▶ [Reading passage]
Segment Open
A junior Spanish major with an international studies concentration from Middle Ridge, Wis.
Even though the scope of the University of Dallas seems pretty small — there’s a reason we’ve self-diagnosed ourselves with “the Bubble” — our areas of study reach far and wide away from our little sphere. From the newly formed Latin American studies concentration to our Rome program, UD offers glimpses into many different cultures and walks of life, and the students have proved their interest in them.
Junior Clare Slattery, as a Spanish major with an international studies concentration, an admissions office worker, a Spanish tutor, the Student Government Secretary, and attendee of the UD Rome program, keeps herself busy, widening her horizons.
“The great part about junior year is that I’m at the point where I’m able to be involved in all of the things I had hoped to be as a freshman,” Slattery said.
She attributes her extensive involvement with the UD community to her love of communication.“I’m really passionate about communicating with people,” Slattery said. “The amazing thing about my major is that, by specializing in a language like Spanish, I’m able to connect with around 23 other countries worth of people, and I have the ability to connect with them personally and learn their traditions and their stories.
“Obviously, being a tutor helps me improve my Spanish skills because I have to be on top of my grammar game in order to be able to teach others.
“Working with Admissions is all about communication skills, not just on a basic linguistic level but on a very personal level — you have to be able to make a person feel comfortable, get to know them, be a welcoming presence.”
Her work with Student Government (SG) has much more to do with her people skills than with her political interest.
“It’s funny, having been involved in SG since freshman year because a lot of people assume that I’m a politics major, but really, I do SG because I’m passionate about advocating for the people around me,” Slattery said. “I love it when people come to me with their concerns and I can tell them that I have very concrete things I can do to help them. I love speaking with the administration and being able to represent UD students and explain our unique needs and strengths. Really I just love people, whether they speak English or Spanish, so I try to find as many ways as I can to reach out and stay connected.”
The agricultural interest of Spanish-speaking countries lends itself perfectly to both Slattery’s work ethic and upbringing. As the daughter of a farmer in Wisconsin, Slattery spent her childhood eating food grown in her own backyard.
“My dad grew up in total suburbia and worked as a journalist, but he raised us all in a big old farmhouse in rural Wisconsin, and when I was five, he made the decision to switch to farming full time,” Slattery said. “My father really sees the beauty in small-scale, family farms — no pesticides, no huge machinery — it’s just him and the land. It’s not the most lucrative business, but there’s something really comforting and wholesome in knowing exactly where your food came from. Most of the food we eat on a given summer day was raised in our fields.”
Even though Slattery is the self-proclaimed “worst farmhand of the family,” and her future will definitely not be spent on a farm, she has a deep appreciation for the work ethic and philosophy behind it.
“My dad is 67 and still wakes up at 5 a.m. every morning, heads out to the field, and cultivates his crops,” Slattery said. “It’s pretty dope.”
Instead, Clare will likely be traveling internationally post-grad and experiencing the new cultures that she’s studied at UD.
“I worked at an orphanage in Peru for the summer, which got me really passionate about non-profit work and Latin America in general,” Slattery said. “There [is] such a diversity of cultures to be explored there, so I definitely plan on going back post-grad and working in the nonprofit sector. I’d love to get to Mexico at some point, but Cuba is also high on the bucket list for me. In general, I just love to travel, so you’ll likely find me somewhere internationally.”
Even though Clare has dreams of traveling far and wide — as UD’s curriculum aims to foster — she still maintains the communal love for the “beautiful beige-y Irving campus.” Between the caf’s nachos, the comradery built in Rome, the mind-opening classes and the wacky traditions that we carry out each year, something “really, really beautiful” is formed.
“[UD has] opened up my eyes to what truth and beauty really are at their core — no pun intended — and I get to do it all with the greatest people by my side,” Slattery said.
Segment Closed
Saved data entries
Segment Open
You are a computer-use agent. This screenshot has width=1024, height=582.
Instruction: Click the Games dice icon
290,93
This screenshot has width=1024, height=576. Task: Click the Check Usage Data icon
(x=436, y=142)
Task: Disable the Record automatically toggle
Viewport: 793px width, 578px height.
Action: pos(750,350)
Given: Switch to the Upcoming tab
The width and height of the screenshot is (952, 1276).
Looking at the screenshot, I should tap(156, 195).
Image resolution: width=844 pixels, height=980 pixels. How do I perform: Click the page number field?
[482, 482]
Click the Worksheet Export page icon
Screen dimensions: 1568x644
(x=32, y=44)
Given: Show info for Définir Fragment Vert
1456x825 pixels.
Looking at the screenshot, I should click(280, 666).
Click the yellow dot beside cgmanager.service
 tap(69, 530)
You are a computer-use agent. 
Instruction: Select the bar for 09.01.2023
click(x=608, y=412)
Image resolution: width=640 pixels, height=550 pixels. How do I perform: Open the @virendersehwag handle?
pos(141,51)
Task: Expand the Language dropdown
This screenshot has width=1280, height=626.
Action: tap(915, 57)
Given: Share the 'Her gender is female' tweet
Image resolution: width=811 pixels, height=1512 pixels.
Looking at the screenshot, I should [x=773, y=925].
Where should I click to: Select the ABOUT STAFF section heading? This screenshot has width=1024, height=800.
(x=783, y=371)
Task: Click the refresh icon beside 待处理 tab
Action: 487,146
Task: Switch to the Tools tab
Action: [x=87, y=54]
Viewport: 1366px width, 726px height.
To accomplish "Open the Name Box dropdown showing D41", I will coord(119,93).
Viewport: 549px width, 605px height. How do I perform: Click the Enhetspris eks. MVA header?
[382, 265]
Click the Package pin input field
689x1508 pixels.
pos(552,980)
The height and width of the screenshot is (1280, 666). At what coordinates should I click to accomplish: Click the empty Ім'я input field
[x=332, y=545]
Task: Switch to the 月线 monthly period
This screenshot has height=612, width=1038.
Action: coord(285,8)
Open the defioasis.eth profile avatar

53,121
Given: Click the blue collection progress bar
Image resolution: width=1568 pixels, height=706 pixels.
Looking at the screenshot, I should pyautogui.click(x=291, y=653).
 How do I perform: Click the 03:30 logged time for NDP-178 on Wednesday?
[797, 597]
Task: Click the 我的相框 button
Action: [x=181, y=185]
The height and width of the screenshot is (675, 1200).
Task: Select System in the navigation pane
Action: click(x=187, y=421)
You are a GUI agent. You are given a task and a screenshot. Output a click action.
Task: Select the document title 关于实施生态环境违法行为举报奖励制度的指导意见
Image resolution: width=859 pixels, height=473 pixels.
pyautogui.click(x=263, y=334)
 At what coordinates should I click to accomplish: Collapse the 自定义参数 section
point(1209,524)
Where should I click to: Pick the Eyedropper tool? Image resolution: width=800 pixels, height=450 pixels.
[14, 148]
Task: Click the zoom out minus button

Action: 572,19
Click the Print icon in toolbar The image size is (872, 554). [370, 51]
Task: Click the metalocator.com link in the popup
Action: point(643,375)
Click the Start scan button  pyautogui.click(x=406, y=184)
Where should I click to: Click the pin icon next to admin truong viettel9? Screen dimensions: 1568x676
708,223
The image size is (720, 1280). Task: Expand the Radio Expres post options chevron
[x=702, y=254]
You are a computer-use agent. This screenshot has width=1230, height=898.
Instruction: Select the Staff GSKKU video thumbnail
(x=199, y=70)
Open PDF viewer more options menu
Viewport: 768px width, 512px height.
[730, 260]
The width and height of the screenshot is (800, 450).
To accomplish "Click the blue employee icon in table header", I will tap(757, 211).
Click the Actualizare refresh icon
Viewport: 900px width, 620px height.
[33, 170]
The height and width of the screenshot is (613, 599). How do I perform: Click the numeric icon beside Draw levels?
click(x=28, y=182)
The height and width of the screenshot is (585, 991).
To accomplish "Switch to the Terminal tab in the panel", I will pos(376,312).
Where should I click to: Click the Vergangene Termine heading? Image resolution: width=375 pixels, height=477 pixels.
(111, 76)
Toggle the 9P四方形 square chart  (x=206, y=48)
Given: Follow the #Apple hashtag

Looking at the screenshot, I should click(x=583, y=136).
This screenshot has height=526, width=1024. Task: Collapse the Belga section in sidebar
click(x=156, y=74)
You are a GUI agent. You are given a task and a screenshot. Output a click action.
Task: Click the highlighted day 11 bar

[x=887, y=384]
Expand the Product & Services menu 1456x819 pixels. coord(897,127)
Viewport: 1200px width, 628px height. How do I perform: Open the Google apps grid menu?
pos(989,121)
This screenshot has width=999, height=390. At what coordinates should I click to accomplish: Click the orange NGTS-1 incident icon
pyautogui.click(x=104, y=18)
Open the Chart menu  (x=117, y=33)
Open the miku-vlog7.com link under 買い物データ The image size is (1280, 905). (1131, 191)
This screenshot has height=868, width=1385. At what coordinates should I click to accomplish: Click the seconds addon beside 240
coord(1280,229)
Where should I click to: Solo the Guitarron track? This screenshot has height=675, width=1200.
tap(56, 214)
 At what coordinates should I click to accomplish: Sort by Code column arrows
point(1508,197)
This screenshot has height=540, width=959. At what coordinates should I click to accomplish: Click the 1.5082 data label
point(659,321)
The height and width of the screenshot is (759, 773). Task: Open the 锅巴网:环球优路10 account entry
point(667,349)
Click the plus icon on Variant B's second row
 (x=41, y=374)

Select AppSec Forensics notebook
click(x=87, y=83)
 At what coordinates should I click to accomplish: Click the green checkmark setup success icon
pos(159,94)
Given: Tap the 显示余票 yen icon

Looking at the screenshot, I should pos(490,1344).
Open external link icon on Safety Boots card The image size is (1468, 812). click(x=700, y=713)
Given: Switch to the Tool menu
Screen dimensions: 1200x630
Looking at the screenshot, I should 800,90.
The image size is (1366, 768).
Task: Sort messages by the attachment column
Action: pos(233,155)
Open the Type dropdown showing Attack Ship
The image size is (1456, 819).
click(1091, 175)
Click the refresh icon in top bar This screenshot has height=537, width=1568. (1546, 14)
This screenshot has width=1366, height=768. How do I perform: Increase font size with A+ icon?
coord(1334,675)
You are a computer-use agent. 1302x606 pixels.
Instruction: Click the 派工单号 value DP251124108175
Segment Closed
▶ [Problem 1] Retype the portion of the profile of Clare Slattery starting with "Junior Clare Slattery, as" and going on through "widening her horizons.".
▶ [Problem 2] List every role or activity the profile of Clare Slattery attributes to her in the sentence beginning "Junior Clare Slattery, as a Spanish major".
▶ [Problem 3] According to the profile of Clare Slattery, what work did she do in Peru?
These entries were taken from a different source than the profile of Clare Slattery.

▶ [Task answer 1]
Junior Clare Slattery, as a Spanish major with an international studies concentration, an admissions office worker, a Spanish tutor, the Student Government Secretary, and attendee of the UD Rome program, keeps herself busy, widening her horizons.

▶ [Task answer 2]
- Spanish major with an international studies concentration
- Admissions office worker
- Spanish tutor
- Student Government Secretary
- Attendee of the UD Rome program

▶ [Task answer 3] She worked at an orphanage in Peru for the summer.